A growing proportion of daily human activities are recorded and served by various hidden web sites. In addition to online social networking and media sites (OSNs), there are millions of other hidden web data sources. In this digitalized world, a question of interests to both data providers and their users is: what information can be inferred statistically from a sample obtained remotely from restrictive web interfaces. The information inferred ranges from individual traits, to summarizing statistics and network structural properties. The answer to this question has applications in business intelligence, social media marketing, criminal group detection, and political mobilization. While our main goal is to uncover the hidden properties, the same techniques can be also used by data providers to design the searchable interface to protect the data.
In this talk I will present several estimation techniques in the context of graph, and give an application in the detection of millions of fake followers in Weibo.

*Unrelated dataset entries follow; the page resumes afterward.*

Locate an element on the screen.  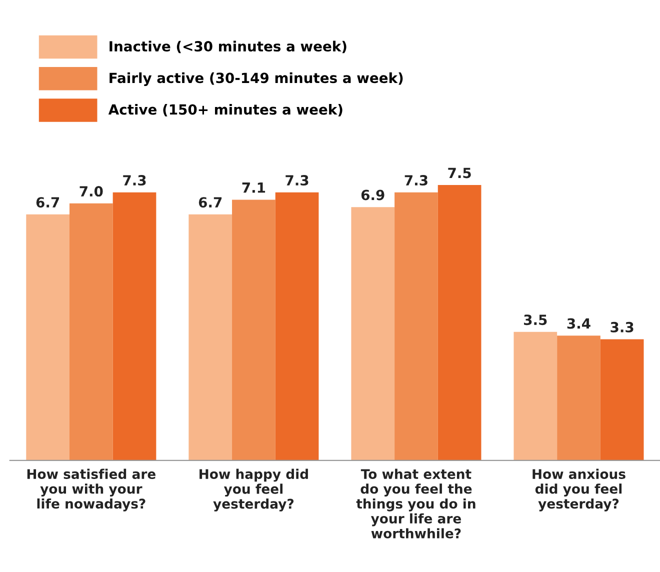
data-label: 3.4 is located at coordinates (578, 324).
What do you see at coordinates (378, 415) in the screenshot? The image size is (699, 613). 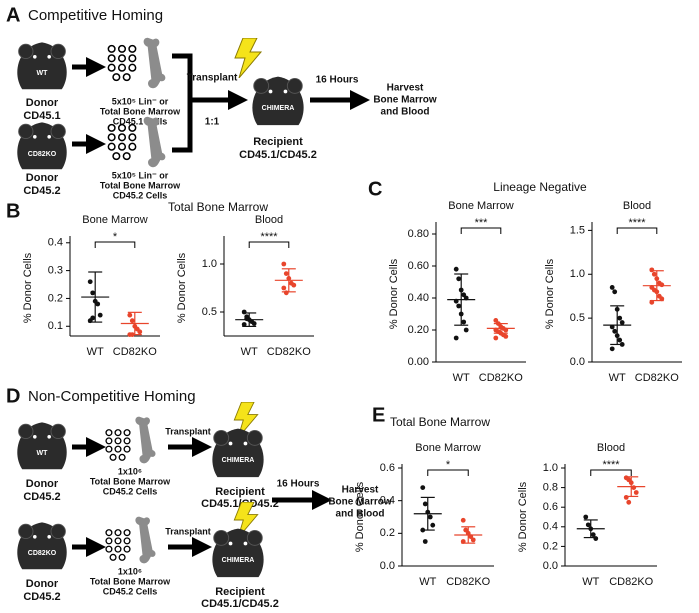 I see `panel-letter: E` at bounding box center [378, 415].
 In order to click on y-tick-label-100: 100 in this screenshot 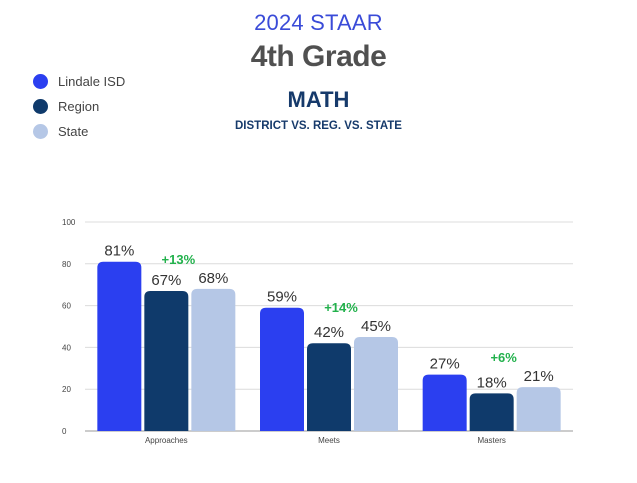, I will do `click(69, 222)`.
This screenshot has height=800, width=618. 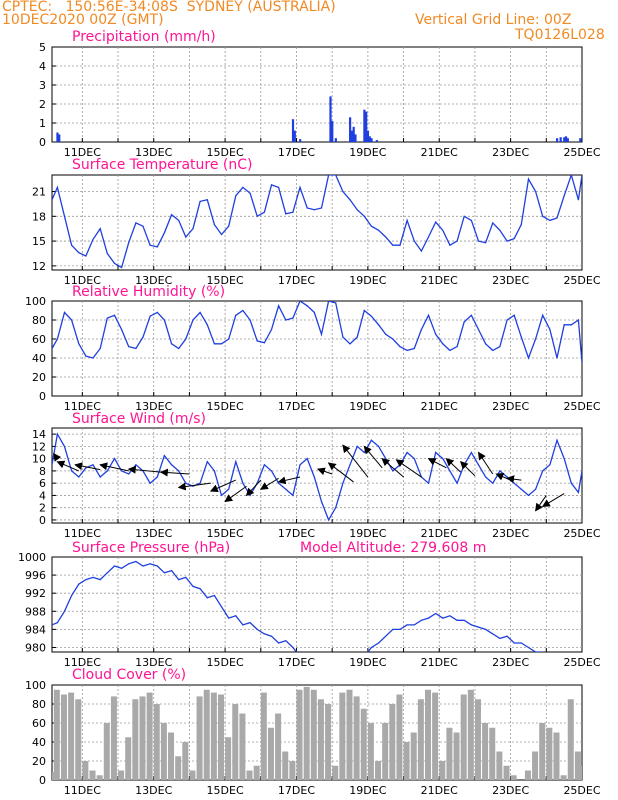 I want to click on y-tick-label: 4, so click(x=42, y=496).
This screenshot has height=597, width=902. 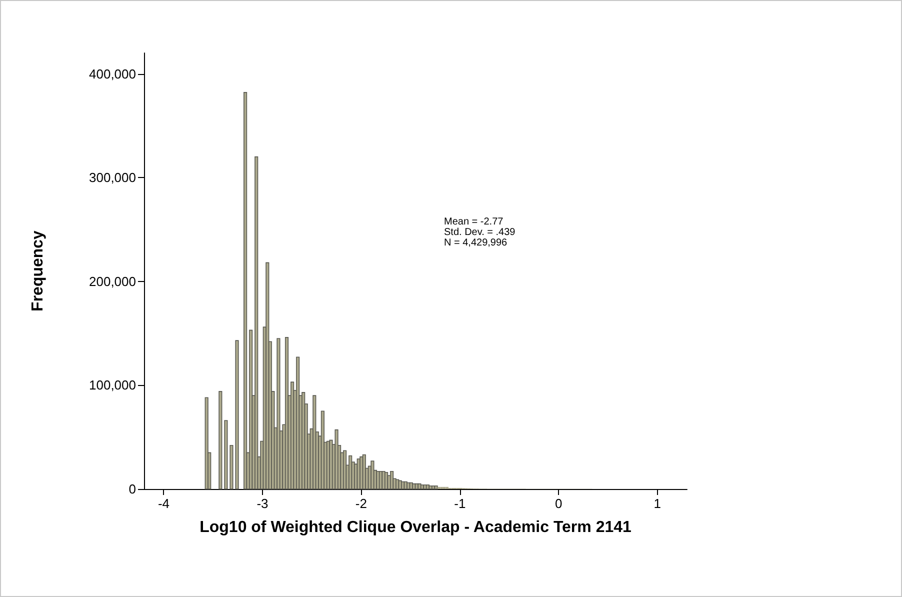 I want to click on x-tick-label: -3, so click(x=262, y=504).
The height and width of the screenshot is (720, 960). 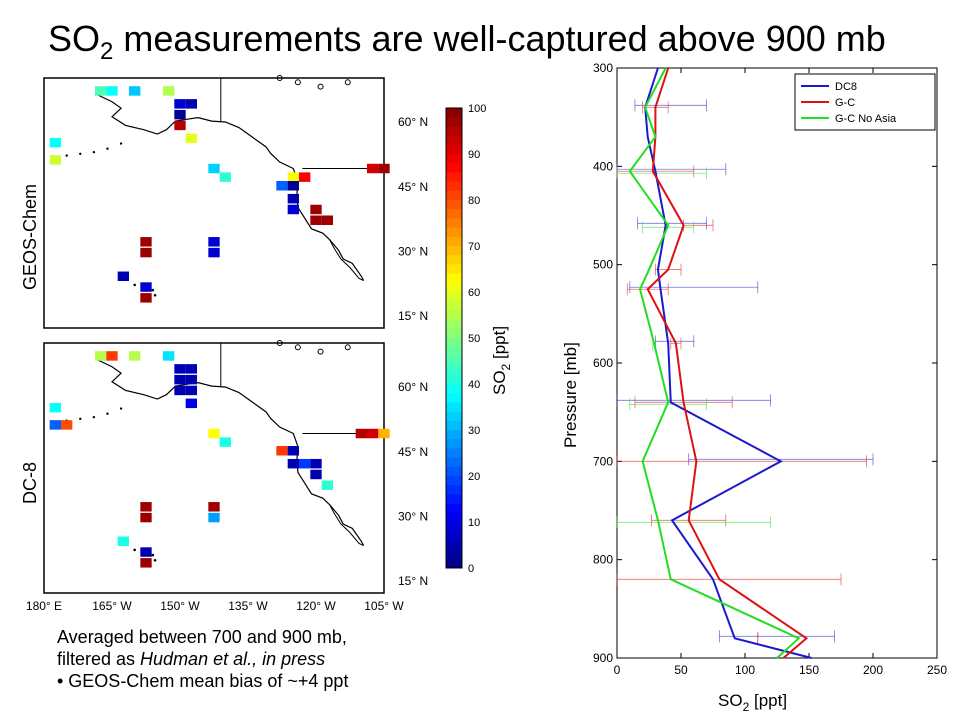 I want to click on lat-tick-label: 30° N, so click(x=413, y=516).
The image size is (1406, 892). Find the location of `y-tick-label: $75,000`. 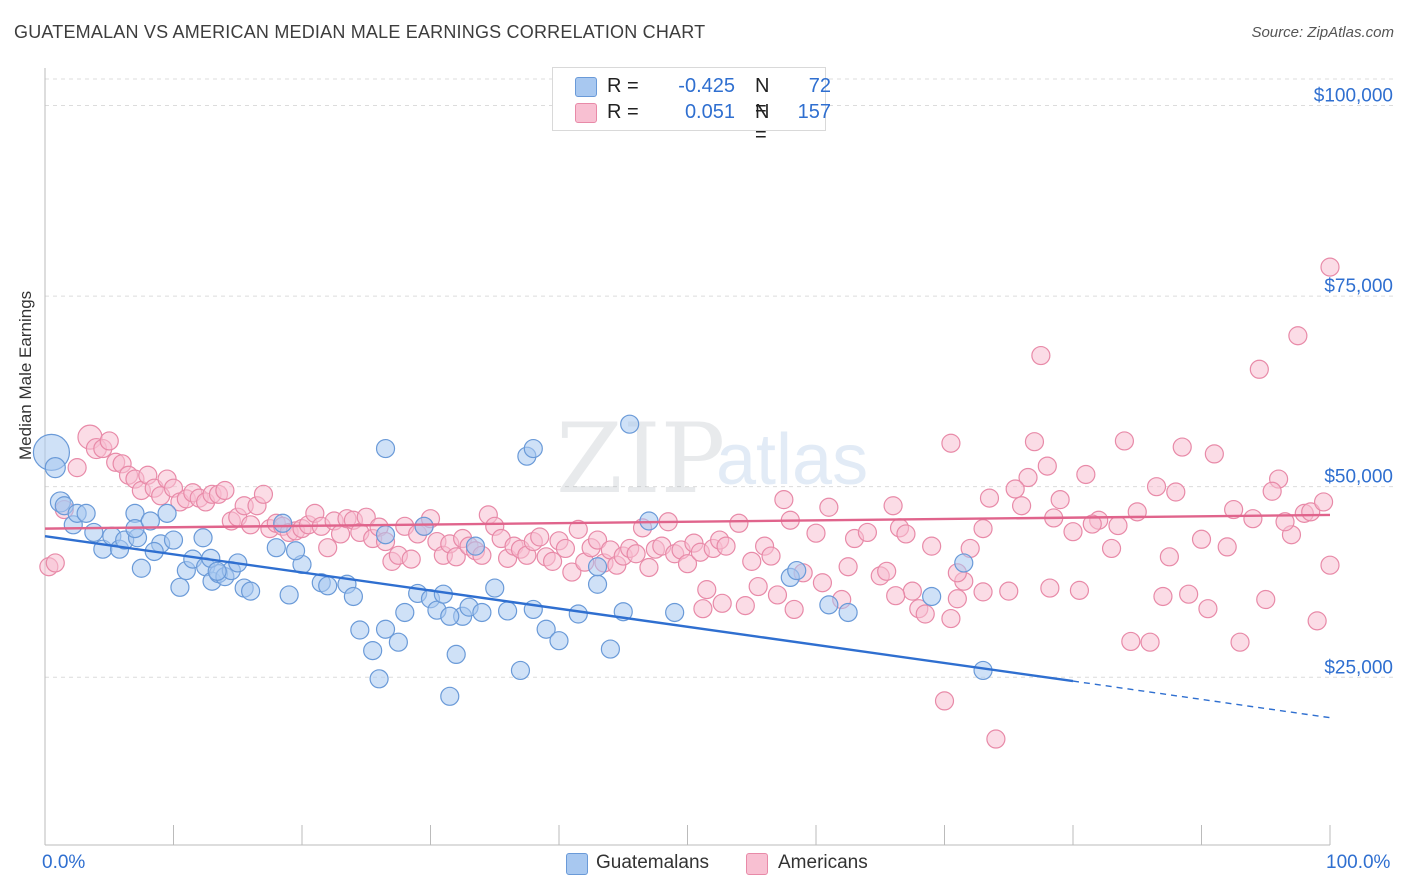

y-tick-label: $75,000 is located at coordinates (1358, 286).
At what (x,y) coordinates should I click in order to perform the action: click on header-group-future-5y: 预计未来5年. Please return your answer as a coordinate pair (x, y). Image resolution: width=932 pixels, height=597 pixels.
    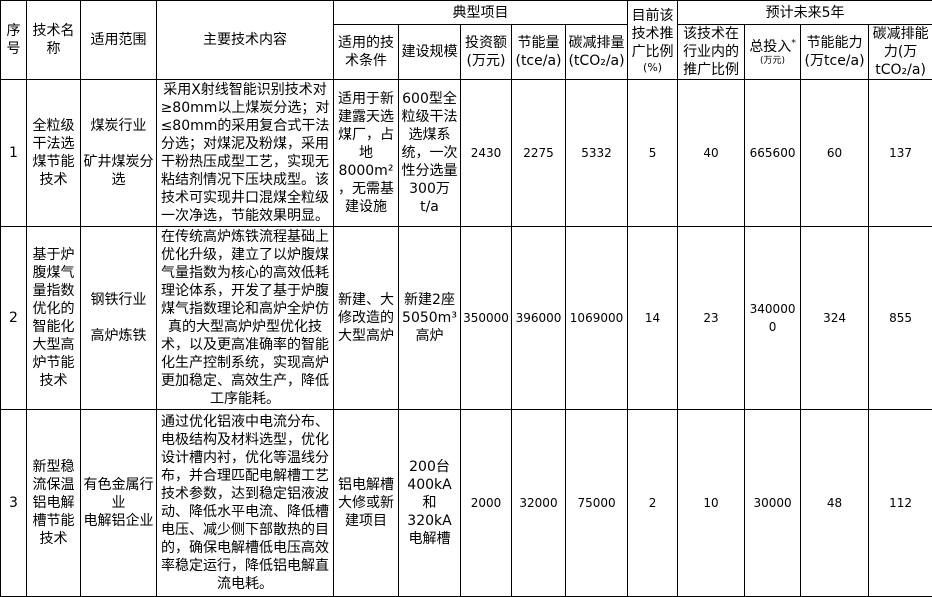
    Looking at the image, I should click on (805, 13).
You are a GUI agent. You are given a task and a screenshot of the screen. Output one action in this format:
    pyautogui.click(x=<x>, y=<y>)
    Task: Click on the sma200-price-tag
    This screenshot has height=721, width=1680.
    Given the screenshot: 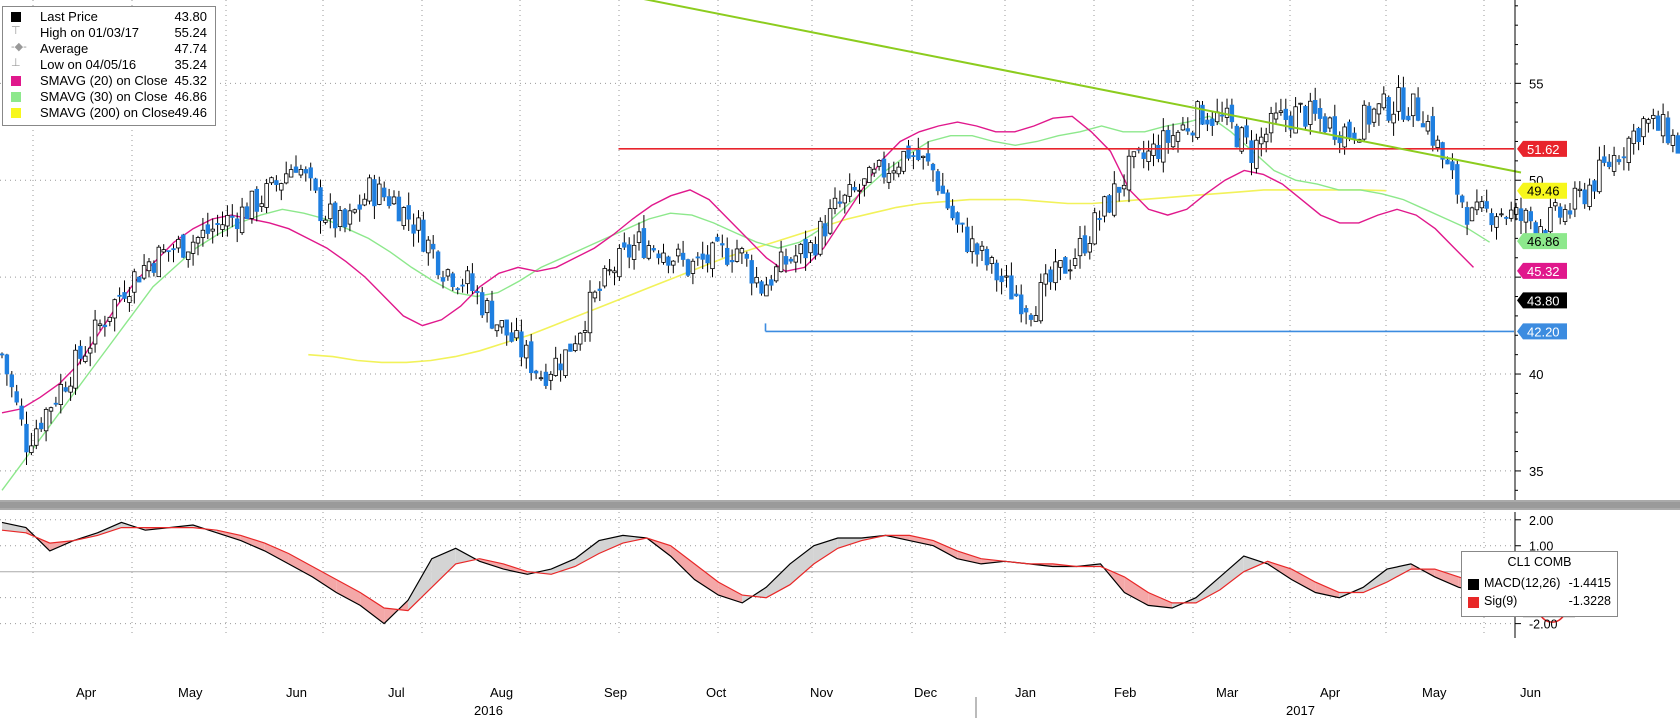 What is the action you would take?
    pyautogui.click(x=1542, y=190)
    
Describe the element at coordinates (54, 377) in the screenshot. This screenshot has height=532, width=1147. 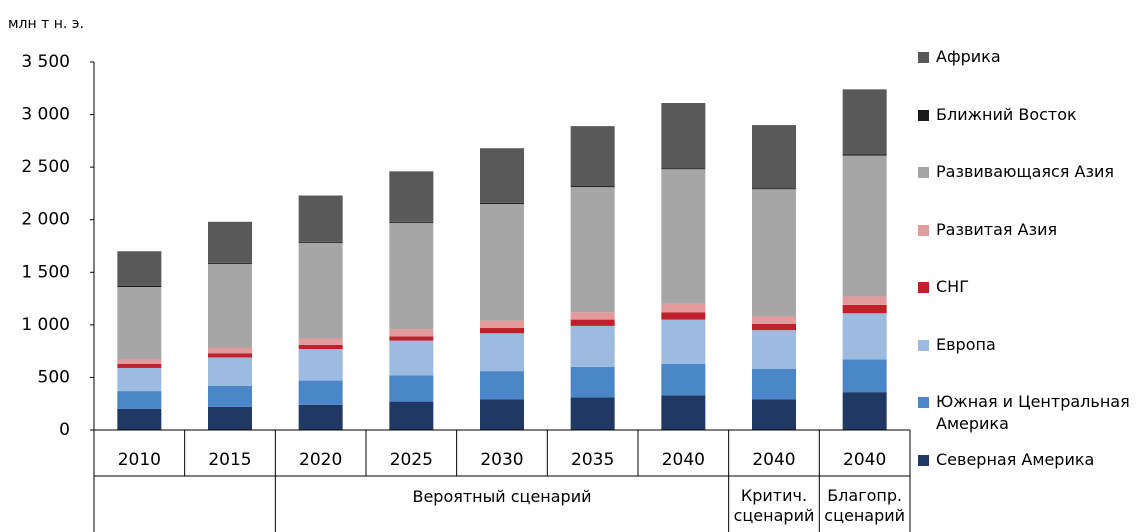
I see `y-tick-label: 500` at that location.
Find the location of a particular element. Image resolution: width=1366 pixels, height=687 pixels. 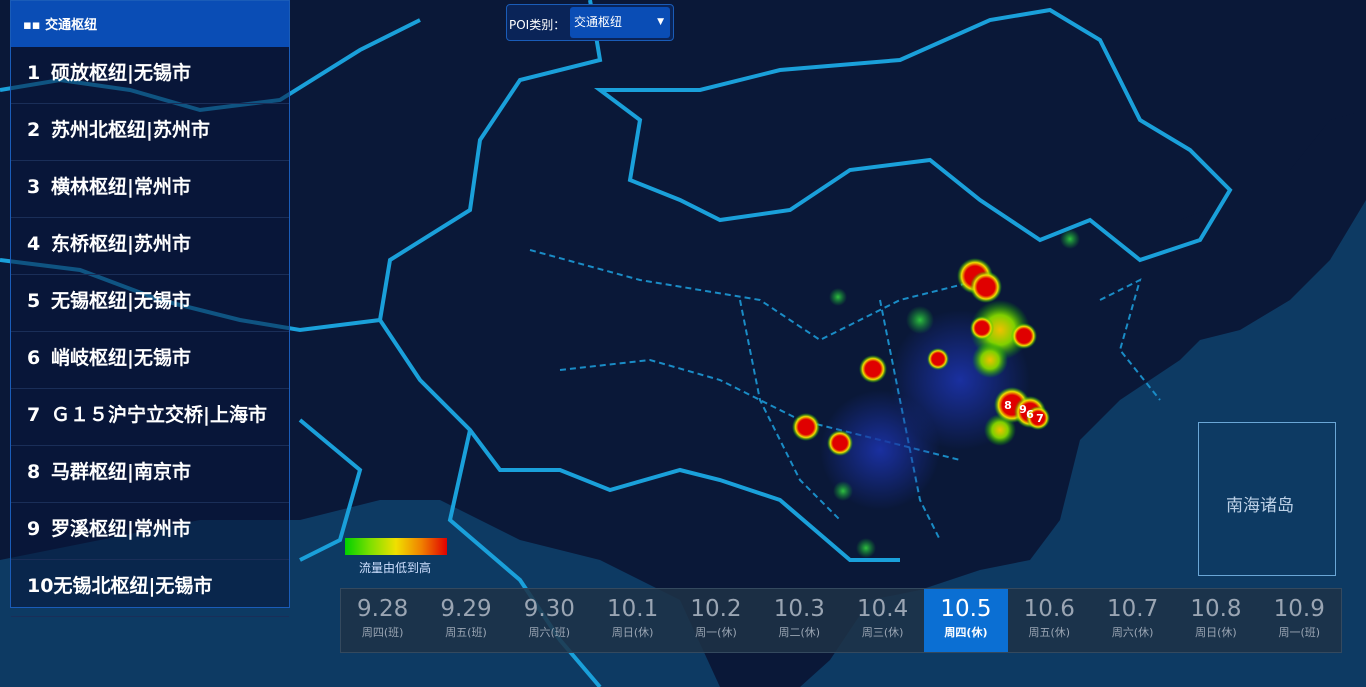

timeline-day: 10.8 周日(休) is located at coordinates (1216, 620).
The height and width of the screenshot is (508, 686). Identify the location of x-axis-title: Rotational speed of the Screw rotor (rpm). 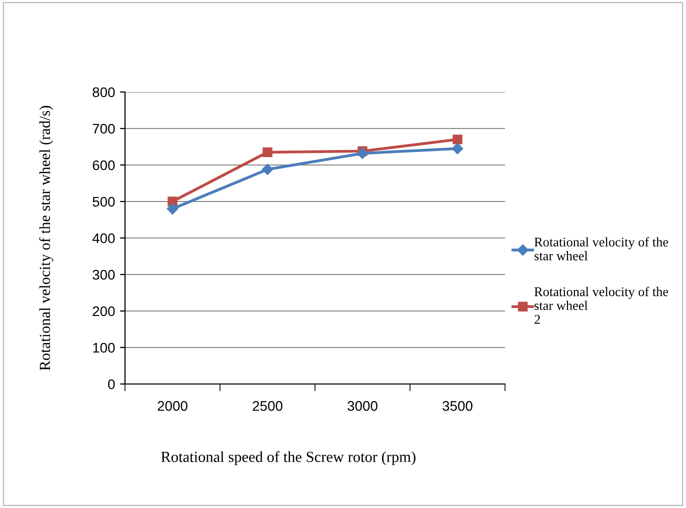
(288, 458).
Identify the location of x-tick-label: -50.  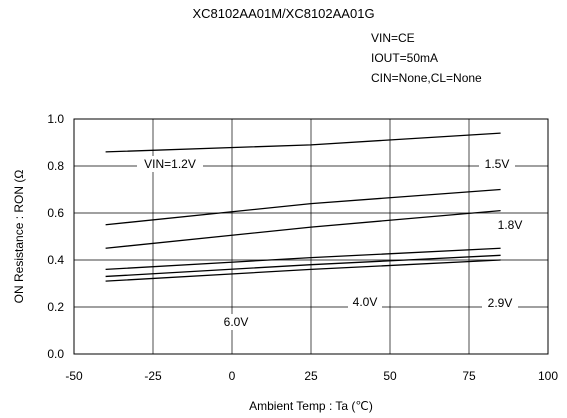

Jianguo Lu is a professor in Computer Science at University of Windsor in Ontario, Canada. He received his bachelor, master, and doctoral degrees from Nanjing University in 1985, 1988, and 1991. He has a background in software engineering and intelligent software agents. In recent years, he focuses on the discovery of interesting properties in the deep web and online social networks, and publishes in journals such as TKDE (IEEE Transactions on Knowledge and Data Engineering), IR (Information Retrieval), DKE (Data and Knowledge Engineering), and IPM (Information Processing and Management).